OLD age is associated with decreased muscle mass and force-generating capabilities ⁽¹⁾. A factor partially responsible for the reduction in muscle mass and the impairment of force production in old as compared with young animals is an age-related decrease in the regenerative capacity of skeletal muscle ^(2)(3)(4). A major question arising from this observation is whether the reduced success of muscle regeneration in old rats is due to a reduction in the intrinsic regenerative capacity of the muscle itself, or if the differences can be accounted for by extrinsic factors such as impaired reinnervation. For these hypotheses to be tested, free whole muscle transplantation models have been used.

The standard free grafting procedure of a muscle involves proximal and distal tenotomy and repair, denervation, and devascularization ^(5)(6)(7). A nerve-implant free graft involves the same procedures, except that the nerve is implanted into the muscle at the completion of the procedure ⁽⁸⁾⁽⁹⁾. In standard and nerve-implant grafts, the muscle fibers undergo ischemic necrosis. Muscle fiber regeneration in these models requires revascularization and reinnervation ^(6)(9)(10). The advantages of nerve-implant grafting over standard grafting procedures were a slight improvement in the recovery of force production and a significant decrease in the variability of force development. Presumably, the improvement was due to a more consistent pattern of reinnervation ⁽⁶⁾. For whole extensor digitorum longus (EDL) muscles grafted in 3-month-old rats, the standard grafts and nerve-implant grafts revascularized completely ⁽¹⁰⁾. Despite complete revascularization, muscle force production was impaired, as demonstrated by a 55% reduction in maximum isometric tetanic force (P₀) in standard grafts ^(7)(11)(12) and a 45% reduction in nerve-implant grafts ⁽⁸⁾. In nerve-implant grafts of EDL muscles performed in 26-month-old rats, muscle force production was impaired further, as demonstrated by an 81% reduction in P₀, a nearly threefold difference from their young counterparts ⁽⁸⁾.

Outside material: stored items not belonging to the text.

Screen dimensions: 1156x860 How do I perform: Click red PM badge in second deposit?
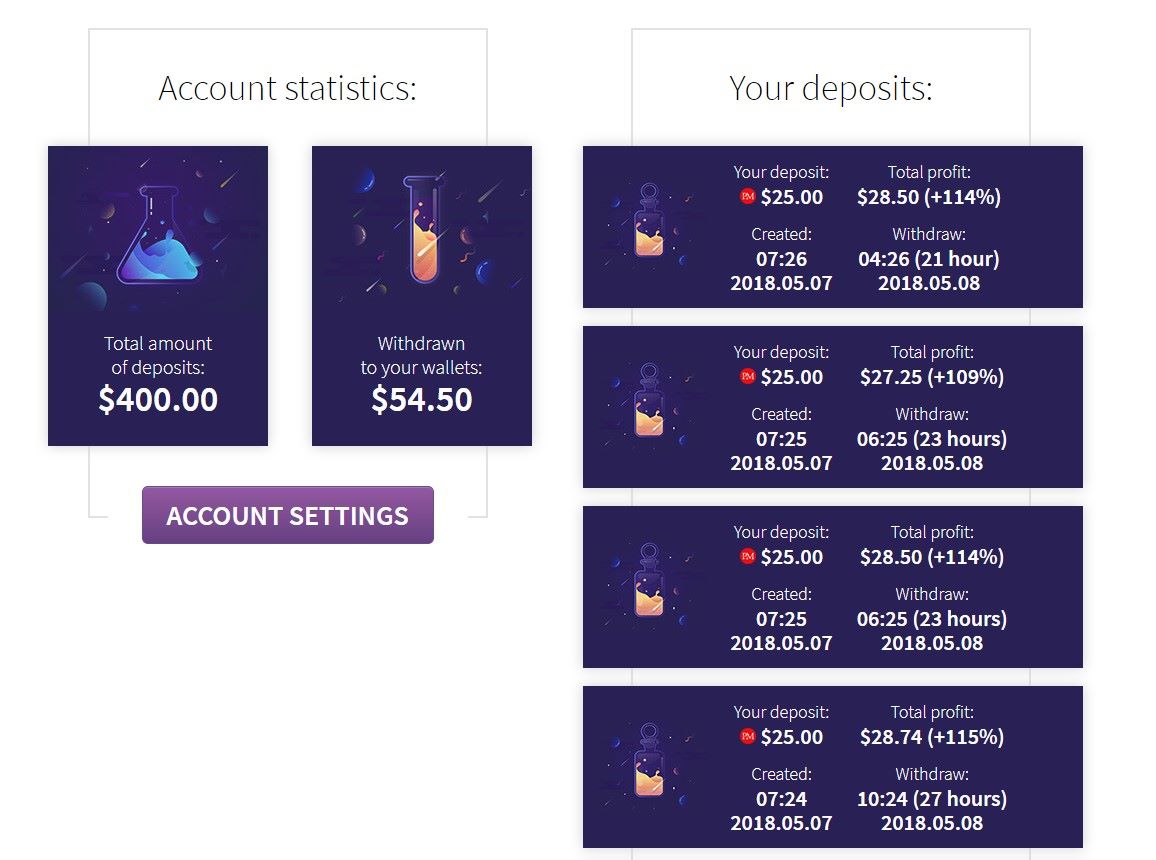coord(748,376)
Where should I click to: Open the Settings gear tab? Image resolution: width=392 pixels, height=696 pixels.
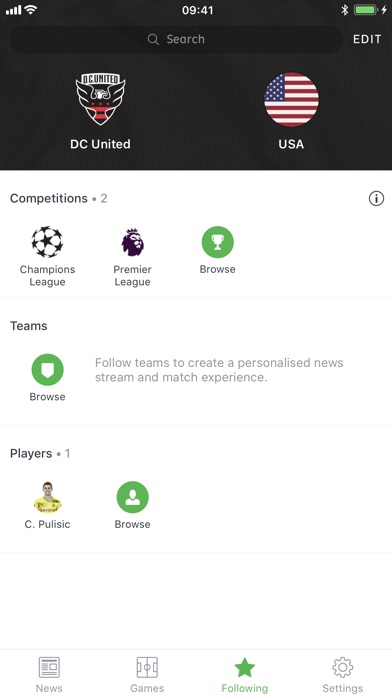tap(342, 675)
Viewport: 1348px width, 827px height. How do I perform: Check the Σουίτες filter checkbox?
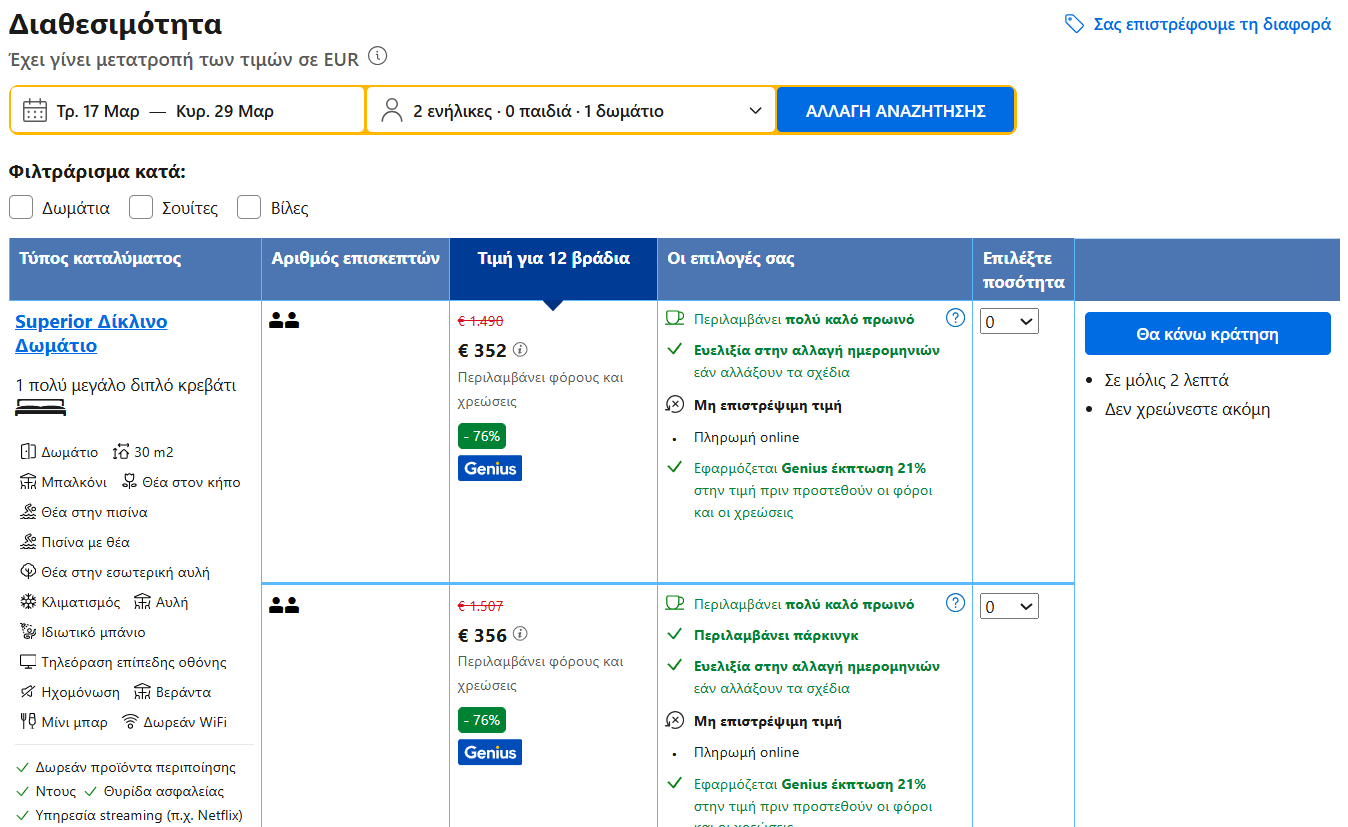[x=141, y=207]
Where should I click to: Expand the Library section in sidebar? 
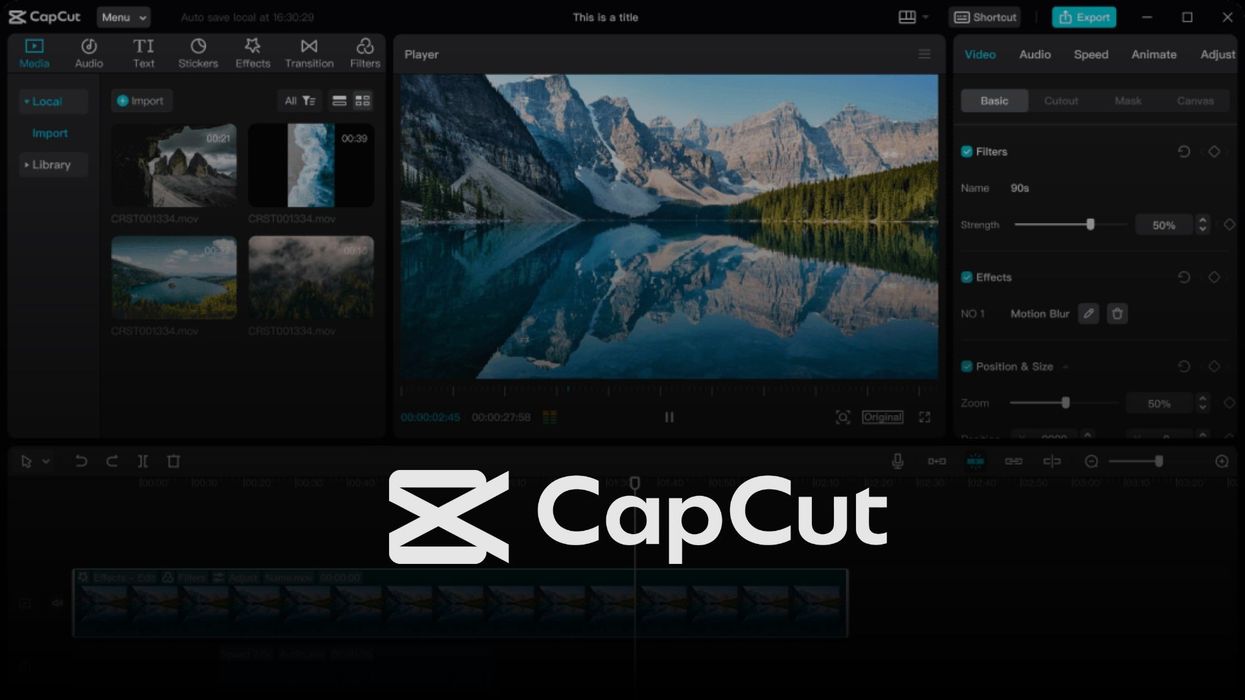[50, 165]
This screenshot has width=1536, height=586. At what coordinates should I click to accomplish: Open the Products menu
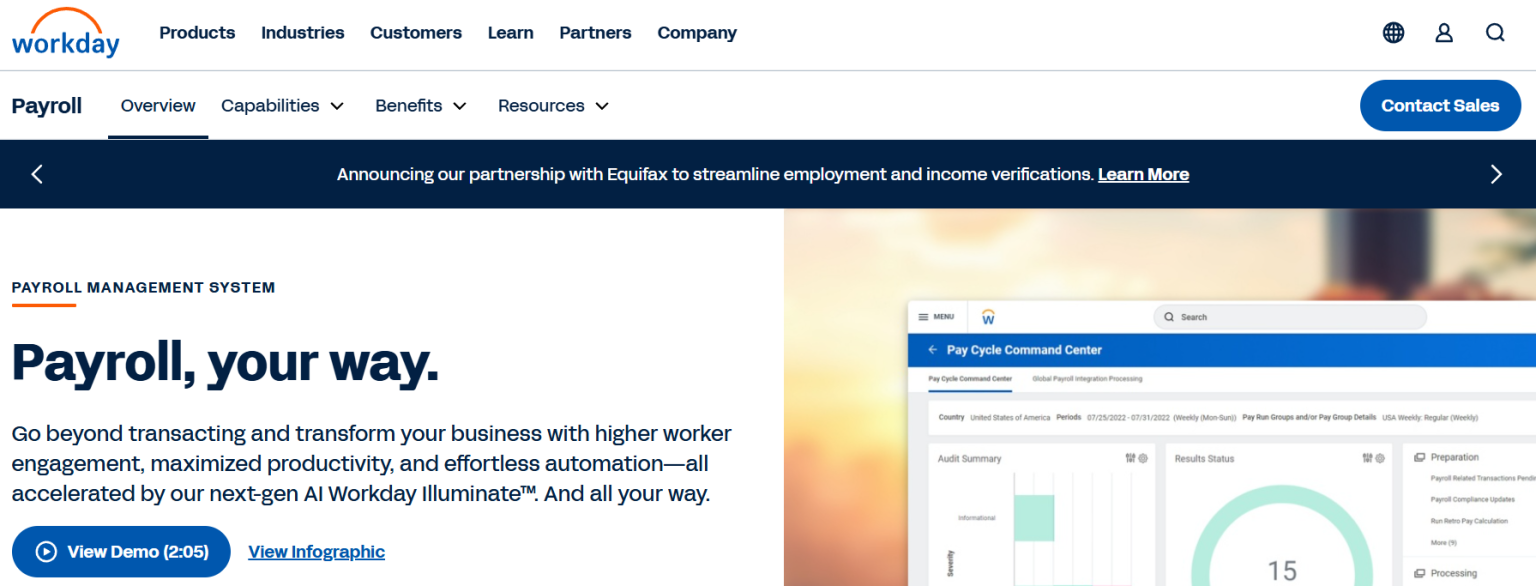tap(197, 32)
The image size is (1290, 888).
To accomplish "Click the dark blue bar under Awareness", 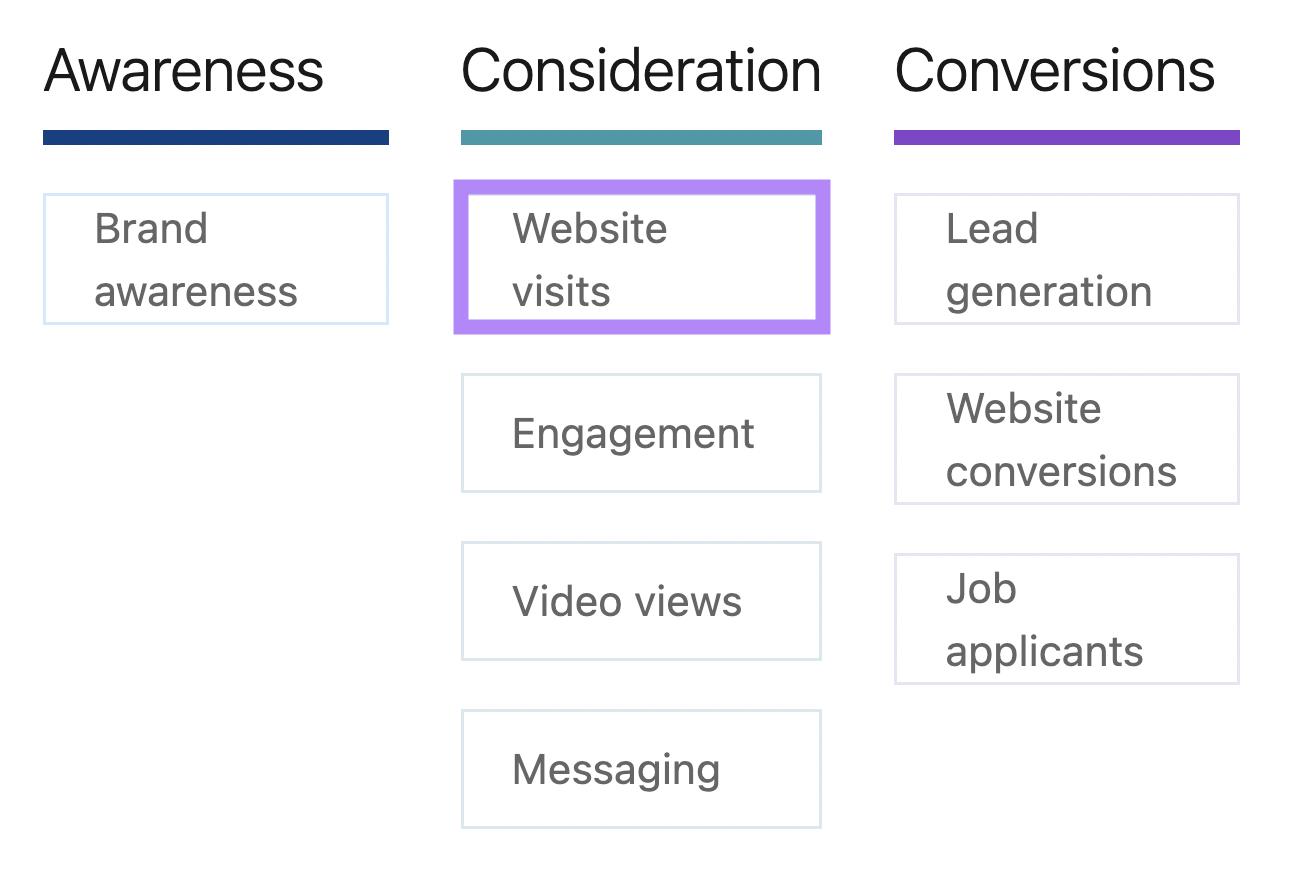I will click(x=215, y=138).

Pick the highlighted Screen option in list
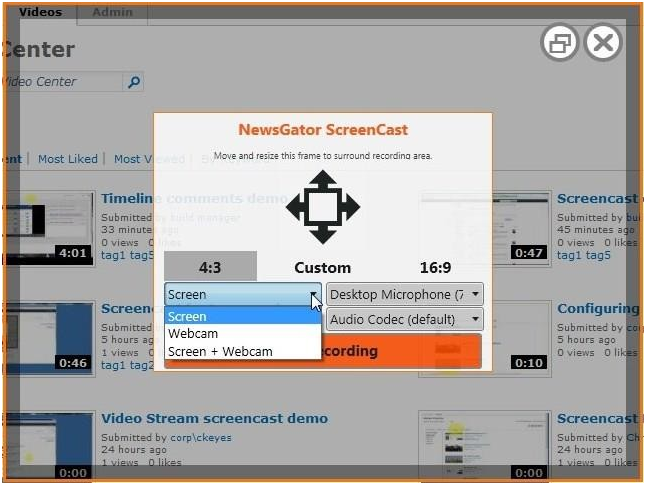click(188, 317)
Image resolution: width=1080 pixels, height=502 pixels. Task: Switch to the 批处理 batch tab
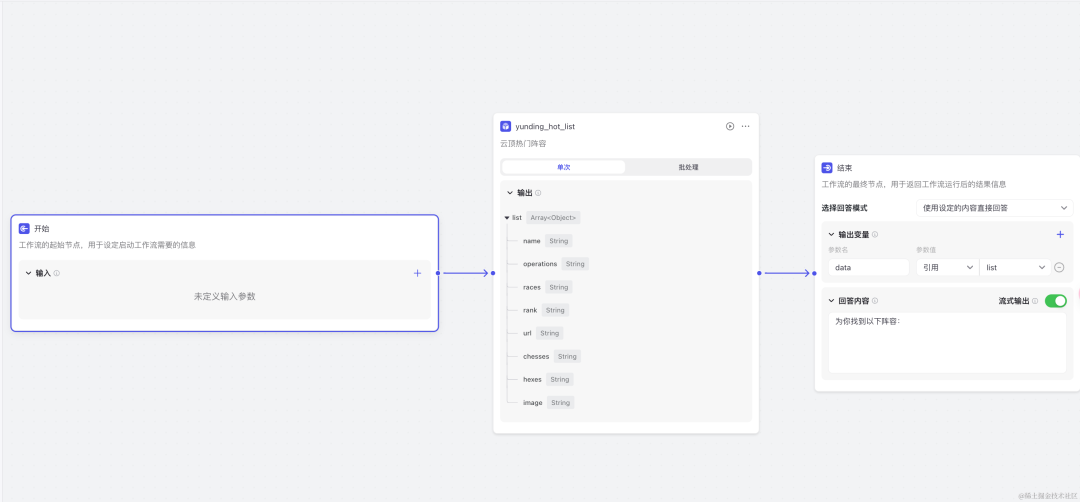688,167
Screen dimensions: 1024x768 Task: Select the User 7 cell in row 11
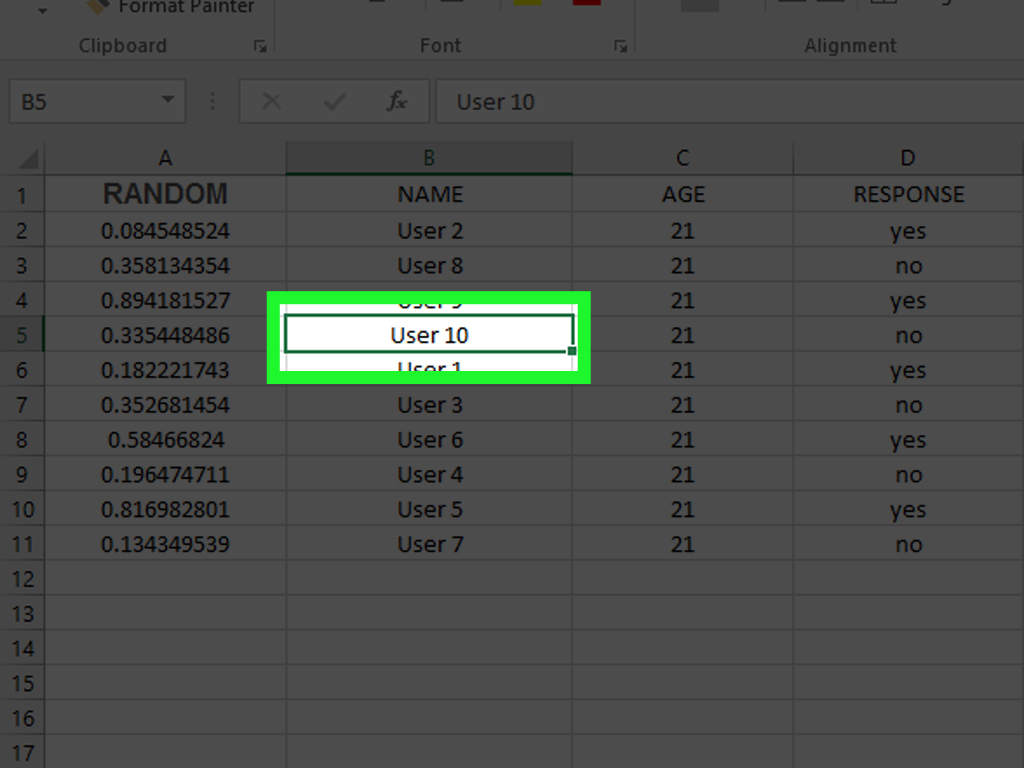429,544
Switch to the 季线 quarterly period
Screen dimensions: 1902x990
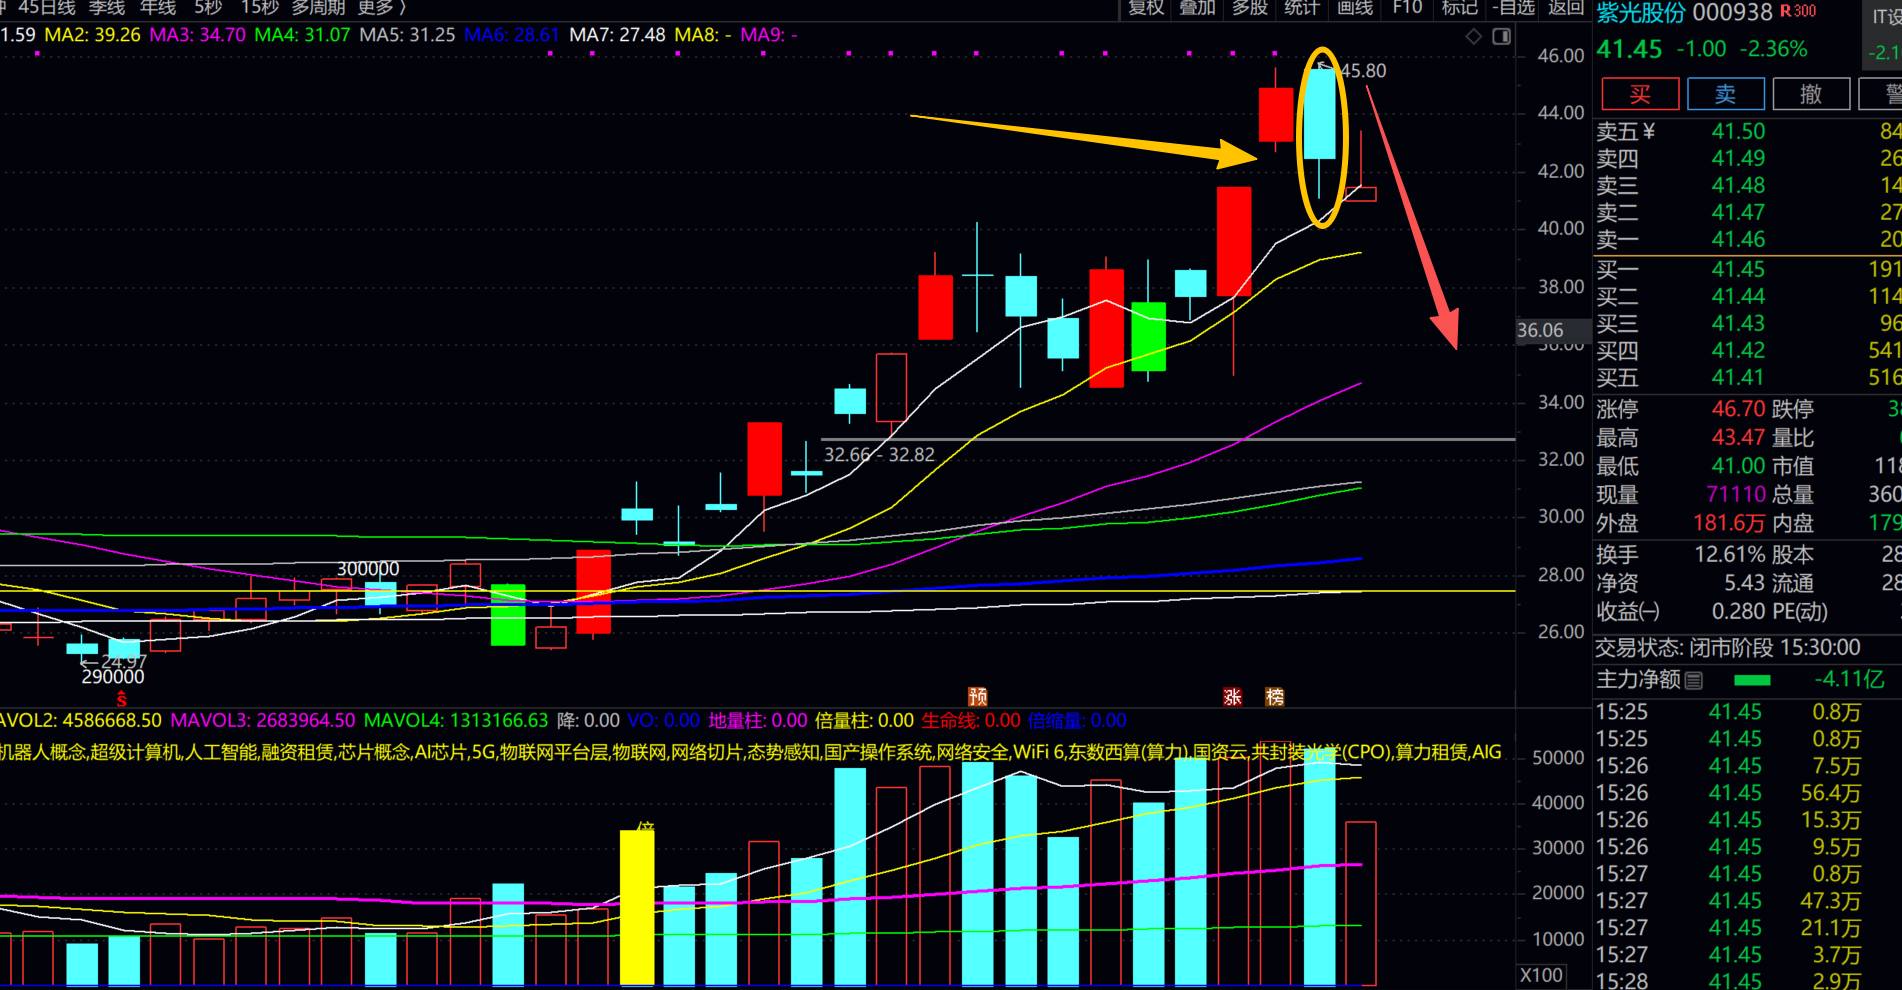[107, 8]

When grafted into young hosts, EDL muscles from young (4-month old) or old (24-month old) donor rats recover equally well; when muscles from young or old donor rats were grafted into old hosts, the recovery was equally poor ⁽⁹⁾. Furthermore, in both young and old rats, fully denervated EDL grafts recover equally poorly, and fully innervated, bupivacaine-treated EDL muscles regenerate equally well ⁽¹³⁾. Taken together, these observations indicate that the regenerative capacity of EDL muscles from old rats is equivalent to that of EDL muscles from young rats. Consequently, the twofold to threefold difference in the P₀ developed by nerve-implant EDL grafts in young compared with old rats is not due to an age-related difference in the intrinsic process of muscle fiber regeneration.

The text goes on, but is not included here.